▶ _AUSWAHL_:

"Hand aufs Herz! Kennen Sie die folgenden Filme?
- Il Comandante e la
cicogna
- Opération Libertad
- Rosie
- Sister
- Verliebte Feinde
Nein? Dann sind Sie nicht allein. Oder kennen Sie diese
Stars:
- Sibylle Brunner, Mona
Petri, Sabine Timoteo?
- Fabian Krüger und Kacey Mottet Klein?
Nein? Dann werden Sie sich wundern: Das sind die
Nominierten für den Schweizer Filmpreis 2013. Der am 23. März in
Genf vergeben wird. Wieder mal pseudointellektuelle Inzucht. So kommt
der CH-Film nie aus seiner Krise."
Dieser Beitrag stammt aus der Feder von Helmut-Maria
Glogger, erschienen im heutigen Blick am Abend. Es fallen
bereits auf den ersten Blick mehrere Probleme ins Auge – selbst
wenn vom allgemeinen Tonfall abgesehen wird: So steht etwa zu
bezweifeln, dass allzu viele Leser, die Frage, ob sie L'enfant
d'en haut (Sister) kennen, mit Nein beantworten werden,
war doch der Film im vergangenen Jahr in aller Munde, sei es wegen
des Silbernen Bären, den er erhalten hat, wegen der César-Nomination von Kacey Mottet Klein, seines Zeichens bereits ein Gewinner des Schweizer Filmpreises, oder aufgrund der Tatsache,
dass der Film es bis unter die letzten neun Kandidaten für den
Fremdsprachen-Oscar geschafft hat, eine Ehre, die seit 2006 und Fredi
M. Murers Vitus keinem Schweizer Film mehr zuteil geworden war. Auch
erscheint die Benutzung des Wortes "Stars" ein wenig fehl
am Platze, wenn man sich darüber echauffiert, keinen der genannten
Namen zu kennen.

▶ _DATENAUSZUG_:
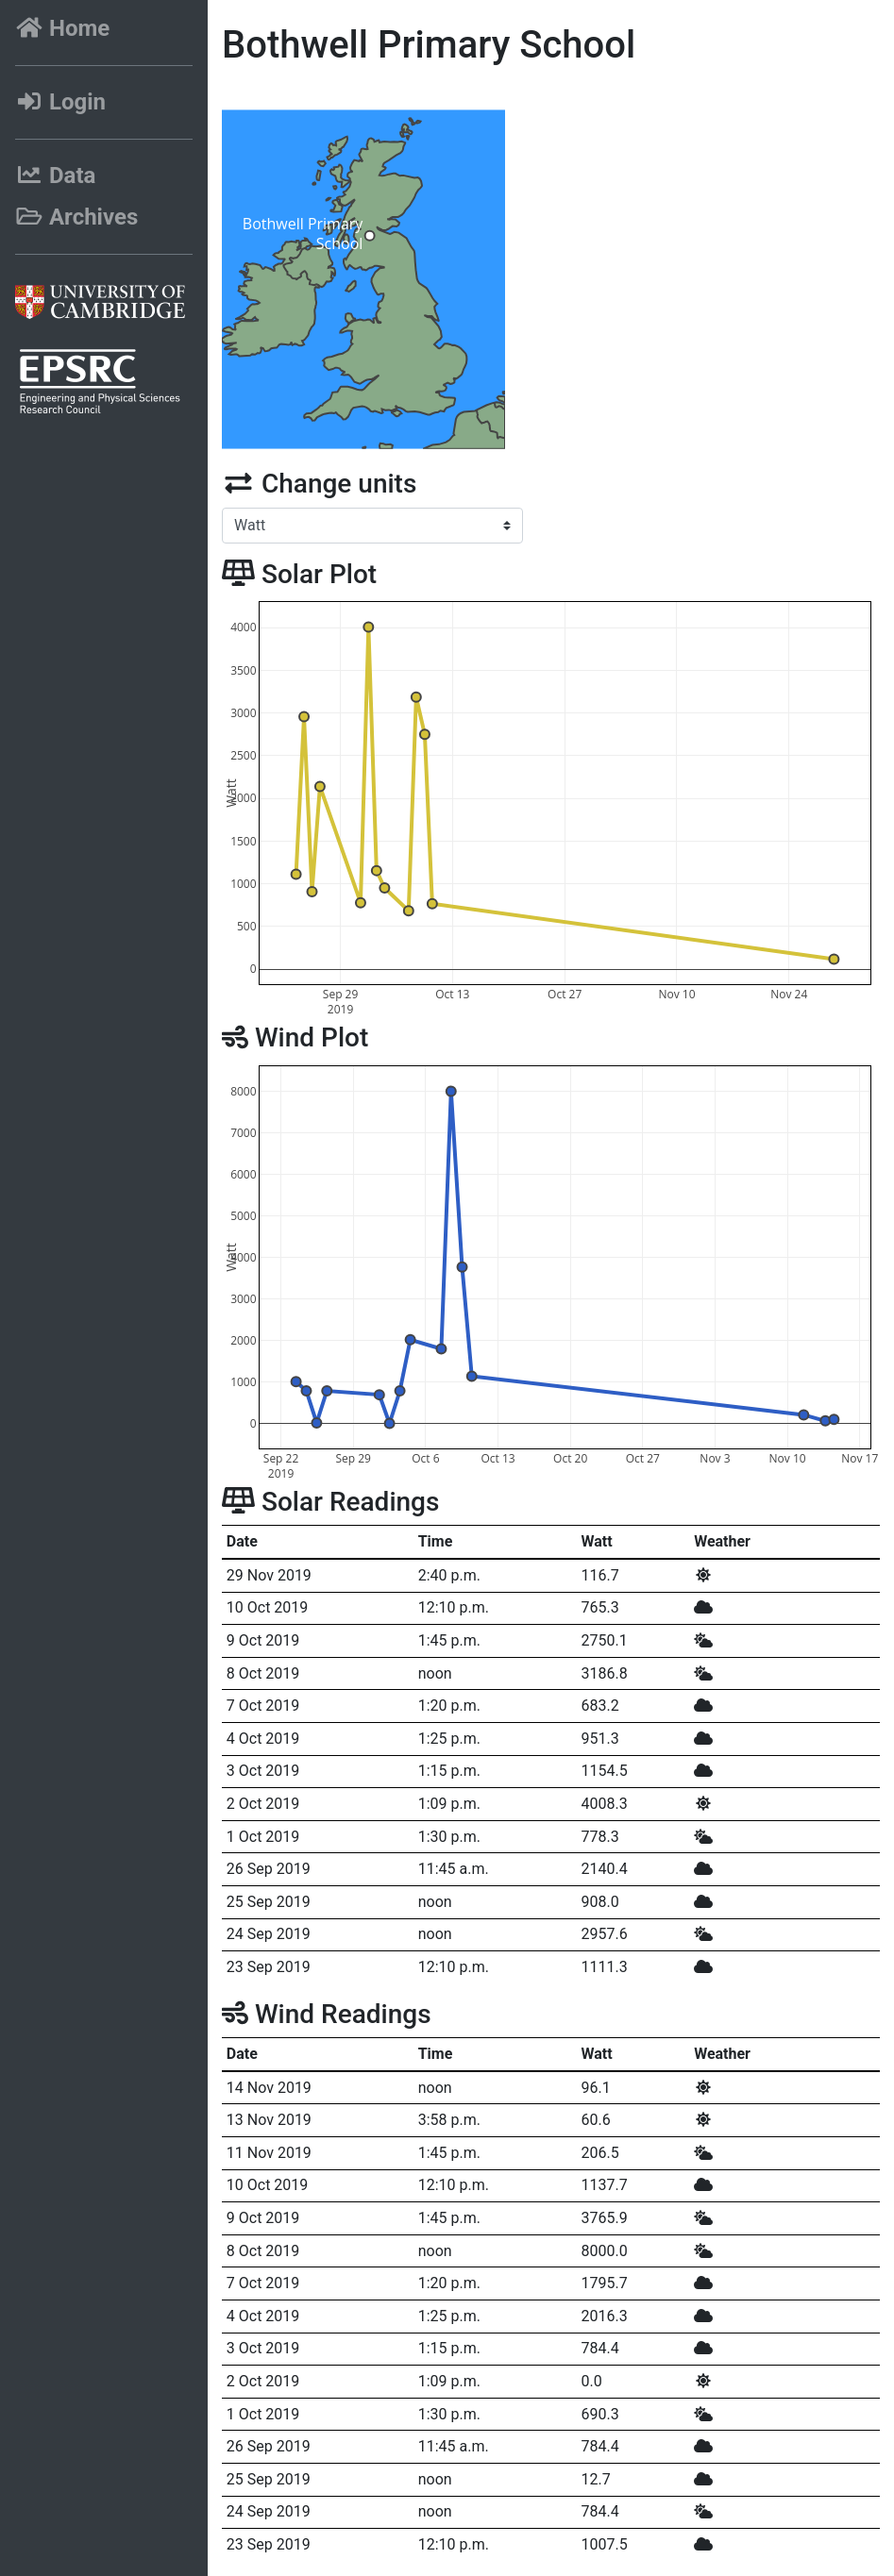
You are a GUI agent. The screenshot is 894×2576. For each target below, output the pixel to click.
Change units (319, 483)
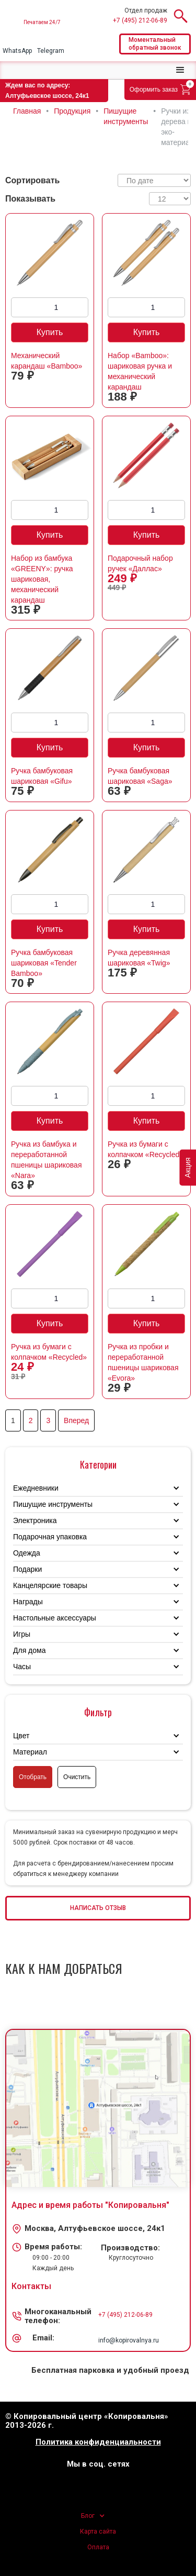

▶ _AUFGABE 1_:
Beantworte anhand des Textes zum Schweizer Filmpreis:
(a) An welchem Tag und in welcher Stadt wird der Schweizer Filmpreis 2013 vergeben?
(b) In welcher Zeitung ist der zitierte Beitrag von Helmut-Maria Glogger erschienen?
(c) Welcher Schweizer Film war vor „L'enfant d'en haut“ zuletzt so weit im Rennen um den Fremdsprachen-Oscar gekommen, und in welchem Jahr?
▶ _AUFGABE 2_: Warum wird im Text zum Schweizer Filmpreis bezweifelt, dass viele Leser den Film „L'enfant d'en haut“ („Sister“) nicht kennen? Antworte in ein bis drei Sätzen.

▶ _ANTWORT 1_:
(a) Am 23. März in Genf.
(b) Im „Blick am Abend“.
(c) „Vitus“ von Fredi M. Murer, im Jahr 2006.

▶ _ANTWORT 2_: Der Film war im vergangenen Jahr in aller Munde. Er erhielt den Silbernen Bären, und Kacey Mottet Klein wurde für den César nominiert. Außerdem schaffte er es unter die letzten neun Kandidaten für den Fremdsprachen-Oscar.